Lucia dimora a casa di donna Prassede durante tutto l'inverno e la primavera del 1630, per poi spostarsi nel lazzaretto. Donna Prassede è sposata con don Ferrante, uomo di cultura che Manzoni descrive come il perfetto erudito seicentesco, completamente assorbito dallo studio dei suoi libri ma tutt'altro che aggiornato. Da don Ferrante ha avuto 5 figlie; 2 si sono sposate e 3 sono entrate in convento.

Nel suo desiderio di bene c'è una smania di dominio, ha l'ossessione delle cause e dei princìpi; esercita una pseudo-carità balordamente raziocinante; si cura di detenere il monopolio di tutte le buone azioni. Non crede mai all'innocenza ed ha un'idea meschina della giustizia di Dio.

Esercita su Lucia una vera inquisizione poliziesca, assumendosi il compito di correggere l'opera del Cardinale Federico Borromeo; interpreta alla rovescia la morale cattolica. È una piccola inquisizione prassediana che ha i suoi bravi "metodi sacramentali": sorveglianza, repressione, ma anche persuasione. L'autore prova sdegno e disprezzo per lei (sia pure con la temperanza dell'ironia) e la condanna totalmente.[1]

«Buon per lei [Lucia, N.d.R.], che non era la sola a cui donna Prassede avesse a far del bene; sicché le baruffe non potevano esser così frequenti. Oltre il resto della servitù, tutti cervelli che avevan bisogno, più o meno, d'esser raddrizzati e guidati; oltre tutte l'altre occasioni di prestar lo stesso ufizio, per buon cuore, a molti con cui non era obbligata a niente: occasioni che cercava, se non s'offrivan da sé; aveva anche cinque figlie; nessuna in casa, ma che le davan più da pensare, che se ci fossero state. Tre eran monache, due maritate; e donna Prassede si trovava naturalmente aver tre monasteri e due case a cui soprintendere: impresa vasta e complicata, e tanto più faticosa, che due mariti, spalleggiati da padri, da madri, da fratelli, e tre badesse, fiancheggiate da altre dignità e da molte monache, non volevano accettare la sua soprintendenza. Era una guerra, anzi cinque guerre, coperte, gentili, fino a un certo segno, ma vive e senza tregua: era in tutti que' luoghi un'attenzione continua a scansare la sua premura, a chiuder l'adito a' suoi pareri, a eludere le sue richieste, a far che fosse al buio, più che si poteva, d'ogni affare.
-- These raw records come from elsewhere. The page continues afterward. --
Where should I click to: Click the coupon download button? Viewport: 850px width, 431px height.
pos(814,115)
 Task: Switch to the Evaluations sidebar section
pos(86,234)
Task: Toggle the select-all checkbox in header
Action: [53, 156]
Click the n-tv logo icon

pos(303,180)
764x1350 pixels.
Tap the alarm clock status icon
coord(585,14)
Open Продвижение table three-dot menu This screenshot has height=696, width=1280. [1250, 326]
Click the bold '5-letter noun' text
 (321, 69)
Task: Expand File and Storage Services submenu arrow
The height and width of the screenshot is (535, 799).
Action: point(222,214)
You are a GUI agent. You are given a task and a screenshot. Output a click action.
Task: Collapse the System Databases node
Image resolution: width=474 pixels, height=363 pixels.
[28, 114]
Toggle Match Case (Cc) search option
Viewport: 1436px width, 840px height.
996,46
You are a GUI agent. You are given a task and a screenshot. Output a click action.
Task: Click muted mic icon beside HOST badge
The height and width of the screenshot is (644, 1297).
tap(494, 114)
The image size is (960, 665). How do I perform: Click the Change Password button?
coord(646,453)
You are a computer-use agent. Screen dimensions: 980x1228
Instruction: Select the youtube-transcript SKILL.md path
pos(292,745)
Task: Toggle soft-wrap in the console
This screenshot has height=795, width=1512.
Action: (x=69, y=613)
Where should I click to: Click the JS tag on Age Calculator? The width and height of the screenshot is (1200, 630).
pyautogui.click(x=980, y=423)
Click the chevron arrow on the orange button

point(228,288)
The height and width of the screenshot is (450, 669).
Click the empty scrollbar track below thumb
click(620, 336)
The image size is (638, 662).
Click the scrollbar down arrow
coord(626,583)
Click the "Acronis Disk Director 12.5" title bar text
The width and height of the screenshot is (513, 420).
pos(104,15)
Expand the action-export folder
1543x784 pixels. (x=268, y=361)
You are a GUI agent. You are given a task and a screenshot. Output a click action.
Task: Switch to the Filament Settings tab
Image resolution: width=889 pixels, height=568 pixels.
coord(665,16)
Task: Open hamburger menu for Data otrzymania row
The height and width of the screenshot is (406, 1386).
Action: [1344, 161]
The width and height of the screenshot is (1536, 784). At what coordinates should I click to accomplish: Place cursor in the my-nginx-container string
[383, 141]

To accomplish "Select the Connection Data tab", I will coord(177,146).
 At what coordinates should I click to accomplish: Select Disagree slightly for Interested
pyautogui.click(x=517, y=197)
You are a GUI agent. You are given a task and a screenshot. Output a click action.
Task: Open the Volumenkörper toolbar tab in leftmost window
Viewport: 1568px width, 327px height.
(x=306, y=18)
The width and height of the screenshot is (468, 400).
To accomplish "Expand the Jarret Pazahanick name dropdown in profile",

Non parlo de' contrasti, delle difficoltà che incontrava nel maneggio d'altri affari anche più estranei: si sa che agli uomini il bene bisogna, le più volte, farlo per forza.»

Alla fine del romanzo, donna Prassede muore contagiata dalla peste. Celebre, a questo proposito, il lapidario ritratto-epitaffio che ne fa lo scrittore:

«Di donna Prassede, quando si dice ch’era morta, è detto tutto.»

Note

  1. ^ Marcella Gorra, Mito e realtà del Manzoni, Milano, Gentile, 1945, pp. 49-54.